模造は“盛り上がる言葉”を並べるのが得意だ。

でも、回収が弱い。

置いたものを拾わない。拾っても薄い。拾い方が毎回同じになる。


もちろん例外はあると思う。

だからこれも断言じゃない。


ただ、俺はこう思う。

「それっぽさ」と「更新」だけで暴れるものは、

長い時間の中で、どこかで歪むんじゃないかなって感じる。



結局、誰が世界を決めるのか


ここまで書いても、運営を責めたい気持ちが消えるわけじゃない。

わかる。

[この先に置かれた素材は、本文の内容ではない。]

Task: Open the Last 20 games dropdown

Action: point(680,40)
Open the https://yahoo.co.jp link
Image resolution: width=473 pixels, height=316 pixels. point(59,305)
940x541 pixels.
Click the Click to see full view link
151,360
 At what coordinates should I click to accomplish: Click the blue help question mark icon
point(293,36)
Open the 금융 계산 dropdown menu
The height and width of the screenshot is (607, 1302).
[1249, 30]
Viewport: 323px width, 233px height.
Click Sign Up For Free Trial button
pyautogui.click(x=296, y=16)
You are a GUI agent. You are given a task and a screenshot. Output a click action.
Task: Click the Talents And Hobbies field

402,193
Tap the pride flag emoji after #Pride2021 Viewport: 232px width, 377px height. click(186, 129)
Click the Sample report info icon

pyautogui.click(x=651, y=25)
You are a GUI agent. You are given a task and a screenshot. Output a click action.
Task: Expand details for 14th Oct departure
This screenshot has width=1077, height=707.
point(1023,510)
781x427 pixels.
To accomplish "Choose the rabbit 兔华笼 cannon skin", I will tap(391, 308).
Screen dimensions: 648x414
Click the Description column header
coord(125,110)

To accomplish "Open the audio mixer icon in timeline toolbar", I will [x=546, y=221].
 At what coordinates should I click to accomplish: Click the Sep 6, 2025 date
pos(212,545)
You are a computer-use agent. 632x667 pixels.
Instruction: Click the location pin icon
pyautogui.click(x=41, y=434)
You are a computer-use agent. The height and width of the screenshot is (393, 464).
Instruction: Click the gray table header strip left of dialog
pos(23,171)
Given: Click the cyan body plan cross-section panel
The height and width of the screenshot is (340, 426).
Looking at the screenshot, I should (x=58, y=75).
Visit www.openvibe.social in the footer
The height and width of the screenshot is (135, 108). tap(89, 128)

濁った景色を見ると腹が立つ人がいるのも理解できる。


でも、運営を殴るほど世界が良くなるかは、別問題だと感じる。


運営は万能じゃない。

万能じゃないものに万能を求めると、

正義が暴走して、生息域が狭まる。

特に私みたいな、説明が面倒なやつの。


じゃあ最後に残るのは何か。


私は、たぶんここは変わらないと思う。


淘汰の仕組みそのものは、運営じゃなく読者の手癖で回っている。

クリックするか、しないか。

読むか、読まないか。

触れるか、触れないか。

評価するか、評価しないか。


その静かな癖の総体が、

芯がある作品の居場所を残す。


私はAIで肉をつけている。しかし骨も信念もAIなんかに負けないと信じたい。

全てを芯に込めて足りない部分をAIに埋めさせる。

芯まで手放してないなら、

私の色が作品として残ってると信じたい。


――クリックしない正義、ってのは、たぶんそういう話だ。